▶ [REQUIRED WORK] Arrange the material as a Markdown table with the columns No. and Entry, one numbered row per line, omitting blank lines. Begin at the line that contains "Describe the element at coordinates (202, 121)" and stop after the line that contains "coordinates (1365, 85).".
※
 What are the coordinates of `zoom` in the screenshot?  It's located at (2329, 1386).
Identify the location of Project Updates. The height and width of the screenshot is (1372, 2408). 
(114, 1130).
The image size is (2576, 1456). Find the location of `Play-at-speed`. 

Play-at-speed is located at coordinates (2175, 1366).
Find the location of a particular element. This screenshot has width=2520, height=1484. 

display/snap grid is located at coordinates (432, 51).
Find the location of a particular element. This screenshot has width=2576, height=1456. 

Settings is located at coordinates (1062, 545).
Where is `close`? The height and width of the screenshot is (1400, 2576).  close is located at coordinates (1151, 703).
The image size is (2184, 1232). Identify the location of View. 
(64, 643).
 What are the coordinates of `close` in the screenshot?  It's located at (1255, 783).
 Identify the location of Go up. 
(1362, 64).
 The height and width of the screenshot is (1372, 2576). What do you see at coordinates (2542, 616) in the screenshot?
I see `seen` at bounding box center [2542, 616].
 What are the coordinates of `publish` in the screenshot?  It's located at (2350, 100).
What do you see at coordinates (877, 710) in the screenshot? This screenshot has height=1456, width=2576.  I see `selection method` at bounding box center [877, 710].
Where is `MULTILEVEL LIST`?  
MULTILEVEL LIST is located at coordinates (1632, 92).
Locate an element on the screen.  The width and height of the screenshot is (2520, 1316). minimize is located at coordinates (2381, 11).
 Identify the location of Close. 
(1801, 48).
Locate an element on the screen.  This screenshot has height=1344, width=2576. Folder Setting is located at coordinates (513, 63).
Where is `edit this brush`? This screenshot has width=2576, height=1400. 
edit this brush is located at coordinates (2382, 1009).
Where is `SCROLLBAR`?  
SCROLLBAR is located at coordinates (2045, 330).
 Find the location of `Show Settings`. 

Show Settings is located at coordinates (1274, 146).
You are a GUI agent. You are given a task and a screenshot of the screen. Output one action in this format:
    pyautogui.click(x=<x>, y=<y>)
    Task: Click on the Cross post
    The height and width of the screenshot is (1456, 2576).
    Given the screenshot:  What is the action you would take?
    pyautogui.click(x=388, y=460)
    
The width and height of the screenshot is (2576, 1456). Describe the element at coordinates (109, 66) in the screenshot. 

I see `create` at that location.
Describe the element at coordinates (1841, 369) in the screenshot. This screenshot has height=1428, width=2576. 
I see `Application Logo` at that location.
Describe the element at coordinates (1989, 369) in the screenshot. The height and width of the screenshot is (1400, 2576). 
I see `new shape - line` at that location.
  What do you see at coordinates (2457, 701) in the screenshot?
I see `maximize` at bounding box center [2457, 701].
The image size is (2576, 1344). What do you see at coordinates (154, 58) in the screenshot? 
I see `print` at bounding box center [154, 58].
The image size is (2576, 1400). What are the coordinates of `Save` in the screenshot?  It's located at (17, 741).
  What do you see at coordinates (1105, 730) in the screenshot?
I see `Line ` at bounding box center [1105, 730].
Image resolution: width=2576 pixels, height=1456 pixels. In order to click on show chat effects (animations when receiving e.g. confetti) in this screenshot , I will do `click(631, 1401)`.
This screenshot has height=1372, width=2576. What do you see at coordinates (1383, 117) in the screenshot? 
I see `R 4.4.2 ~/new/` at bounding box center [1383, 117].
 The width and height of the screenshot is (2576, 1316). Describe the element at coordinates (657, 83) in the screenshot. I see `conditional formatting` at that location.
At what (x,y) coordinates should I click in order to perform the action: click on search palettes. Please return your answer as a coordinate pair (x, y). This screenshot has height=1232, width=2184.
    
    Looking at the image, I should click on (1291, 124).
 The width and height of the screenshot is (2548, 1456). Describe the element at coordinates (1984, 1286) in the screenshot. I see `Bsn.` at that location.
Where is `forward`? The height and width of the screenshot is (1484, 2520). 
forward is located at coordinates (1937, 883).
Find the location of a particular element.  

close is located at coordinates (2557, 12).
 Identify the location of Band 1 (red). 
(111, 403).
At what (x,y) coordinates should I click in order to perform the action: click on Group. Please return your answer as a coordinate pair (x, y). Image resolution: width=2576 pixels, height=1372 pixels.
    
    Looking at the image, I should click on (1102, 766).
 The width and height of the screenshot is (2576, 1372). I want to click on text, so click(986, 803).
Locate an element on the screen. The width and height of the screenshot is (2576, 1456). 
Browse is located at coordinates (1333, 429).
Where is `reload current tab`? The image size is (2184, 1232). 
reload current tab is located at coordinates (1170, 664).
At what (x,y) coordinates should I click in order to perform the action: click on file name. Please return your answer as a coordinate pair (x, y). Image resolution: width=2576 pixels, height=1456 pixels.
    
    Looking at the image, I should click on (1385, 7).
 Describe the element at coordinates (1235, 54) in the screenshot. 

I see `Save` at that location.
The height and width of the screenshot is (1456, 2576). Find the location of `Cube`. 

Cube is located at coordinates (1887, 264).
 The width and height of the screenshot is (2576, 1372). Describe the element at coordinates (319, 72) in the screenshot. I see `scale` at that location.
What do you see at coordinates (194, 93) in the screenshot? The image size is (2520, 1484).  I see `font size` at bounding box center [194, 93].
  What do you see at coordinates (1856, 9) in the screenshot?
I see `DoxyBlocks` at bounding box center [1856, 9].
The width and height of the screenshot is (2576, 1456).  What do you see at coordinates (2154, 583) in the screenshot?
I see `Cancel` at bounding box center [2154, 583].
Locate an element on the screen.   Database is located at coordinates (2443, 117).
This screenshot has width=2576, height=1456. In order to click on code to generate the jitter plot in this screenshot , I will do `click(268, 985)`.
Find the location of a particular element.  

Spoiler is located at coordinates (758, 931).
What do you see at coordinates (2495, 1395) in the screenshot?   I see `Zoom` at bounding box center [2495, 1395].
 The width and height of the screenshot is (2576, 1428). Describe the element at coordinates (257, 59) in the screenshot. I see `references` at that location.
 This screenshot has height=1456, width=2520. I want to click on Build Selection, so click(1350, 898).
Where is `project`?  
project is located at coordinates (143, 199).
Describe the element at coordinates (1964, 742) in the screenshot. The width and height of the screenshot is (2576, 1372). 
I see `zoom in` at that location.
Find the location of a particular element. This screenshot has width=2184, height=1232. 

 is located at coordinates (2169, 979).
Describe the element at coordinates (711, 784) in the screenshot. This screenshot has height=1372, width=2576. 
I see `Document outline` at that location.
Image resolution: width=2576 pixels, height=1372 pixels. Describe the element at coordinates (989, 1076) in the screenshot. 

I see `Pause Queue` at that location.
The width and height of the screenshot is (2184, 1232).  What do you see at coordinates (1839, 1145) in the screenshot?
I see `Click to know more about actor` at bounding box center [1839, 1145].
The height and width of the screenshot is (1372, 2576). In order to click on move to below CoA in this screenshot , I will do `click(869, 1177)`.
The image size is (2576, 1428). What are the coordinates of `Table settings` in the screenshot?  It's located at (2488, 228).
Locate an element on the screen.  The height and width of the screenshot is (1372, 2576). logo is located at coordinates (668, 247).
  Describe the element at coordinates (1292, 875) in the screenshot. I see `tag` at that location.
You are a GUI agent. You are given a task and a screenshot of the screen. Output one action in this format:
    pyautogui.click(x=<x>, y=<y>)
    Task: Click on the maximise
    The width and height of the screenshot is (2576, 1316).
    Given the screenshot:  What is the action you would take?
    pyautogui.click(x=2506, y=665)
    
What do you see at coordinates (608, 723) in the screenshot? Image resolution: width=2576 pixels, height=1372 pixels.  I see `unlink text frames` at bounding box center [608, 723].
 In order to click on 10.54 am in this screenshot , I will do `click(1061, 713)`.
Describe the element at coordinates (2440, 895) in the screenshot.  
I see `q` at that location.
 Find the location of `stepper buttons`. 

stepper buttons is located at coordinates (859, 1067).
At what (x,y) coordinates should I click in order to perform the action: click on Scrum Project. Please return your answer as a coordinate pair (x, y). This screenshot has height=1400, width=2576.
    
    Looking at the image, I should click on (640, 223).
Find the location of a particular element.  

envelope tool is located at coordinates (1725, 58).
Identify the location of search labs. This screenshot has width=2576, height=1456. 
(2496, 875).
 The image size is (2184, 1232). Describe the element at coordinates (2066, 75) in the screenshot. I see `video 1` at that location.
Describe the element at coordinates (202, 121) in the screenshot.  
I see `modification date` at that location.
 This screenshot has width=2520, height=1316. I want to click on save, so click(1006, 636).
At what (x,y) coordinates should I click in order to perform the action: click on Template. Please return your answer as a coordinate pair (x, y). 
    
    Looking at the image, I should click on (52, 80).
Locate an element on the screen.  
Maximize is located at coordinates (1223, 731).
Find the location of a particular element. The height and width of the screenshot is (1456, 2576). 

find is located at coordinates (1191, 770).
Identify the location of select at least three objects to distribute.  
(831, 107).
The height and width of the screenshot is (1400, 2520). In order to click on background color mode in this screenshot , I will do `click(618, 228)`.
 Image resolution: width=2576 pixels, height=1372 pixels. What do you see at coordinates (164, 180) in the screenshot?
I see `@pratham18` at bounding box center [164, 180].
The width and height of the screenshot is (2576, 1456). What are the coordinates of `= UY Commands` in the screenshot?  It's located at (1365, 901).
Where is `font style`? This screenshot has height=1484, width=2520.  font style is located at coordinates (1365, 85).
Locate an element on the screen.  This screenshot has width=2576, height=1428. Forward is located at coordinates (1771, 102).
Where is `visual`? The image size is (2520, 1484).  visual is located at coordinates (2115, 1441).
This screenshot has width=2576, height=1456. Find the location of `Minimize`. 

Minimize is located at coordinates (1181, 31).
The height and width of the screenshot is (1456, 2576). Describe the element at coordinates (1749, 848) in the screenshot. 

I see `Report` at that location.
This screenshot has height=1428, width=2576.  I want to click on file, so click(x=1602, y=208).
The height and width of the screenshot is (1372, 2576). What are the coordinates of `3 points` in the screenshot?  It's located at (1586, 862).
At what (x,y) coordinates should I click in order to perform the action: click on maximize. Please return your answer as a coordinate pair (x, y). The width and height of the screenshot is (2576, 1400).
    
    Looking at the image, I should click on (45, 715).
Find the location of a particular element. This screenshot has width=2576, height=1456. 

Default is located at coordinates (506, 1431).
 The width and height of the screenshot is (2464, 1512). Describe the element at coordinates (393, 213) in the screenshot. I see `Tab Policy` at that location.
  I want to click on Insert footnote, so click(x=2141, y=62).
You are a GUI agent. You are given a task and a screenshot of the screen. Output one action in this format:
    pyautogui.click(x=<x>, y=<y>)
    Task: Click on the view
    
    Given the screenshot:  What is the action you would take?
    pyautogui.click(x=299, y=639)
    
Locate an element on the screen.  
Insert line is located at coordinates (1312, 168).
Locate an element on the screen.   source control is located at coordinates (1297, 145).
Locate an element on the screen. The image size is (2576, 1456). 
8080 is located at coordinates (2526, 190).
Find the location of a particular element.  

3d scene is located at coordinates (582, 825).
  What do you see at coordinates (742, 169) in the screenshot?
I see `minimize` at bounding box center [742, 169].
※
▶ [ANSWER TO THIS TASK]
| No. | Entry |
|---|---|
| 1 | Describe the element at coordinates (202, 121) in the screenshot.   |
| 2 | I see `modification date` at that location. |
| 3 |  This screenshot has width=2520, height=1316. I want to click on save, so click(1006, 636). |
| 4 | At what (x,y) coordinates should I click in order to perform the action: click on Template. Please return your answer as a coordinate pair (x, y).  |
| 5 |     Looking at the image, I should click on (52, 80). |
| 6 | Locate an element on the screen.   |
| 7 | Maximize is located at coordinates (1223, 731). |
| 8 | Find the location of a particular element. The height and width of the screenshot is (1456, 2576).  |
| 9 | find is located at coordinates (1191, 770). |
| 10 | Identify the location of select at least three objects to distribute.   |
| 11 | (831, 107). |
| 12 | The height and width of the screenshot is (1400, 2520). In order to click on background color mode in this screenshot , I will do `click(618, 228)`. |
| 13 |  Image resolution: width=2576 pixels, height=1372 pixels. What do you see at coordinates (164, 180) in the screenshot? |
| 14 | I see `@pratham18` at bounding box center [164, 180]. |
| 15 | The width and height of the screenshot is (2576, 1456). What are the coordinates of `= UY Commands` in the screenshot?  It's located at (1365, 901). |
| 16 | Where is `font style`? This screenshot has height=1484, width=2520.  font style is located at coordinates (1365, 85). |